* Start Material *

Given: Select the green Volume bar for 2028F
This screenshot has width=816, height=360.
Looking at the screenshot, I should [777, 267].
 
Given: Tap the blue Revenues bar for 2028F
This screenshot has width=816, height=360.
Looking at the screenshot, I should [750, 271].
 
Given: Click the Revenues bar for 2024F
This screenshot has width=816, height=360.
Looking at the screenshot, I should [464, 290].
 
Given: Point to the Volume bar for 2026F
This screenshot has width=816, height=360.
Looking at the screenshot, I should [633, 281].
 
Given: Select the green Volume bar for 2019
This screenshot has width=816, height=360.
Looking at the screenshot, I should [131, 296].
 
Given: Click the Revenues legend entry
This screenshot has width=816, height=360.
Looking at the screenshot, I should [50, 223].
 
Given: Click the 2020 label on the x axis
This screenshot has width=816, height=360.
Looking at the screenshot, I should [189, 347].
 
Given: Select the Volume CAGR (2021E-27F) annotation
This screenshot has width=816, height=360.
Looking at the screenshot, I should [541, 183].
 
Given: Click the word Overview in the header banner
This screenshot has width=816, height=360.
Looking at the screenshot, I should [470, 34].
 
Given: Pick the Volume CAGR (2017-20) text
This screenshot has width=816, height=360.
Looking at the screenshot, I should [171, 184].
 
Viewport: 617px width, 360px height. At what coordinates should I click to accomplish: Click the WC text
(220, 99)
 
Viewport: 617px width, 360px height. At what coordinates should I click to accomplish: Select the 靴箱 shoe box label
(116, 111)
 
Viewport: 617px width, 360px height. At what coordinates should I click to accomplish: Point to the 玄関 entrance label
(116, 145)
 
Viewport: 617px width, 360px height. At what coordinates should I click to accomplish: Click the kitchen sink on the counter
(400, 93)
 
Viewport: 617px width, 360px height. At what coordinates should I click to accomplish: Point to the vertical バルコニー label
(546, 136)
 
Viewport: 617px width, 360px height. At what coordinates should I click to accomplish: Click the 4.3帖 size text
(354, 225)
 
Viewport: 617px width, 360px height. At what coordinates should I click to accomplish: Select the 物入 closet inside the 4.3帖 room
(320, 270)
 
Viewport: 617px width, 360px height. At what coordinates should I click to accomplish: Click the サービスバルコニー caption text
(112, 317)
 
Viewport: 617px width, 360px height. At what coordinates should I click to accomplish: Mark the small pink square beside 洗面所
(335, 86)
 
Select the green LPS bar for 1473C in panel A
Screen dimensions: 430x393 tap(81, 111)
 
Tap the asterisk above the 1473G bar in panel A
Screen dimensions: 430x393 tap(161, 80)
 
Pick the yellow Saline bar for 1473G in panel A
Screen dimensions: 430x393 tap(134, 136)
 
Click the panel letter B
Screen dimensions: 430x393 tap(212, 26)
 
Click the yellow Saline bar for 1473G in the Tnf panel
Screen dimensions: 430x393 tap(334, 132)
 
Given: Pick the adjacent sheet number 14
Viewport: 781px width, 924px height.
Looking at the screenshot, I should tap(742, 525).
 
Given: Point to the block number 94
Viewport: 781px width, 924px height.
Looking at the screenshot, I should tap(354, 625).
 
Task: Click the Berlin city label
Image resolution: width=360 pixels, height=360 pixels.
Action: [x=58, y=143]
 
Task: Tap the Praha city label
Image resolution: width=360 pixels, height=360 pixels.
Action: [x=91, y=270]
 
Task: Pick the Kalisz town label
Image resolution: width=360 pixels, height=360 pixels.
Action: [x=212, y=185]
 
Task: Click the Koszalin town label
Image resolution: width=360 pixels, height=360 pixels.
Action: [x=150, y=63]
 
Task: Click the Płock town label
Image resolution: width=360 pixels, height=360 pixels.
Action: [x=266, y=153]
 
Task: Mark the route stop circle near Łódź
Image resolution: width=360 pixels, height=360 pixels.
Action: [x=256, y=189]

* End Material *

Turn every line of the data above into a Markdown table with two columns, Row and Line, numbering each row and leaving out blank lines.

[Result]
| Row | Line |
|---|---|
| 1 | Given: Select the green Volume bar for 2028F |
| 2 | This screenshot has width=816, height=360. |
| 3 | Looking at the screenshot, I should [777, 267]. |
| 4 | Given: Tap the blue Revenues bar for 2028F |
| 5 | This screenshot has width=816, height=360. |
| 6 | Looking at the screenshot, I should [750, 271]. |
| 7 | Given: Click the Revenues bar for 2024F |
| 8 | This screenshot has width=816, height=360. |
| 9 | Looking at the screenshot, I should [464, 290]. |
| 10 | Given: Point to the Volume bar for 2026F |
| 11 | This screenshot has width=816, height=360. |
| 12 | Looking at the screenshot, I should [633, 281]. |
| 13 | Given: Select the green Volume bar for 2019 |
| 14 | This screenshot has width=816, height=360. |
| 15 | Looking at the screenshot, I should [131, 296]. |
| 16 | Given: Click the Revenues legend entry |
| 17 | This screenshot has width=816, height=360. |
| 18 | Looking at the screenshot, I should [50, 223]. |
| 19 | Given: Click the 2020 label on the x axis |
| 20 | This screenshot has width=816, height=360. |
| 21 | Looking at the screenshot, I should [189, 347]. |
| 22 | Given: Select the Volume CAGR (2021E-27F) annotation |
| 23 | This screenshot has width=816, height=360. |
| 24 | Looking at the screenshot, I should [541, 183]. |
| 25 | Given: Click the word Overview in the header banner |
| 26 | This screenshot has width=816, height=360. |
| 27 | Looking at the screenshot, I should [470, 34]. |
| 28 | Given: Pick the Volume CAGR (2017-20) text |
| 29 | This screenshot has width=816, height=360. |
| 30 | Looking at the screenshot, I should [171, 184]. |
| 31 | Viewport: 617px width, 360px height. At what coordinates should I click to accomplish: Click the WC text |
| 32 | (220, 99) |
| 33 | Viewport: 617px width, 360px height. At what coordinates should I click to accomplish: Select the 靴箱 shoe box label |
| 34 | (116, 111) |
| 35 | Viewport: 617px width, 360px height. At what coordinates should I click to accomplish: Point to the 玄関 entrance label |
| 36 | (116, 145) |
| 37 | Viewport: 617px width, 360px height. At what coordinates should I click to accomplish: Click the kitchen sink on the counter |
| 38 | (400, 93) |
| 39 | Viewport: 617px width, 360px height. At what coordinates should I click to accomplish: Point to the vertical バルコニー label |
| 40 | (546, 136) |
| 41 | Viewport: 617px width, 360px height. At what coordinates should I click to accomplish: Click the 4.3帖 size text |
| 42 | (354, 225) |
| 43 | Viewport: 617px width, 360px height. At what coordinates should I click to accomplish: Select the 物入 closet inside the 4.3帖 room |
| 44 | (320, 270) |
| 45 | Viewport: 617px width, 360px height. At what coordinates should I click to accomplish: Click the サービスバルコニー caption text |
| 46 | (112, 317) |
| 47 | Viewport: 617px width, 360px height. At what coordinates should I click to accomplish: Mark the small pink square beside 洗面所 |
| 48 | (335, 86) |
| 49 | Select the green LPS bar for 1473C in panel A |
| 50 | Screen dimensions: 430x393 tap(81, 111) |
| 51 | Tap the asterisk above the 1473G bar in panel A |
| 52 | Screen dimensions: 430x393 tap(161, 80) |
| 53 | Pick the yellow Saline bar for 1473G in panel A |
| 54 | Screen dimensions: 430x393 tap(134, 136) |
| 55 | Click the panel letter B |
| 56 | Screen dimensions: 430x393 tap(212, 26) |
| 57 | Click the yellow Saline bar for 1473G in the Tnf panel |
| 58 | Screen dimensions: 430x393 tap(334, 132) |
| 59 | Given: Pick the adjacent sheet number 14 |
| 60 | Viewport: 781px width, 924px height. |
| 61 | Looking at the screenshot, I should tap(742, 525). |
| 62 | Given: Point to the block number 94 |
| 63 | Viewport: 781px width, 924px height. |
| 64 | Looking at the screenshot, I should tap(354, 625). |
| 65 | Task: Click the Berlin city label |
| 66 | Image resolution: width=360 pixels, height=360 pixels. |
| 67 | Action: [x=58, y=143] |
| 68 | Task: Tap the Praha city label |
| 69 | Image resolution: width=360 pixels, height=360 pixels. |
| 70 | Action: [x=91, y=270] |
| 71 | Task: Pick the Kalisz town label |
| 72 | Image resolution: width=360 pixels, height=360 pixels. |
| 73 | Action: [x=212, y=185] |
| 74 | Task: Click the Koszalin town label |
| 75 | Image resolution: width=360 pixels, height=360 pixels. |
| 76 | Action: [x=150, y=63] |
| 77 | Task: Click the Płock town label |
| 78 | Image resolution: width=360 pixels, height=360 pixels. |
| 79 | Action: [x=266, y=153] |
| 80 | Task: Mark the route stop circle near Łódź |
| 81 | Image resolution: width=360 pixels, height=360 pixels. |
| 82 | Action: [x=256, y=189] |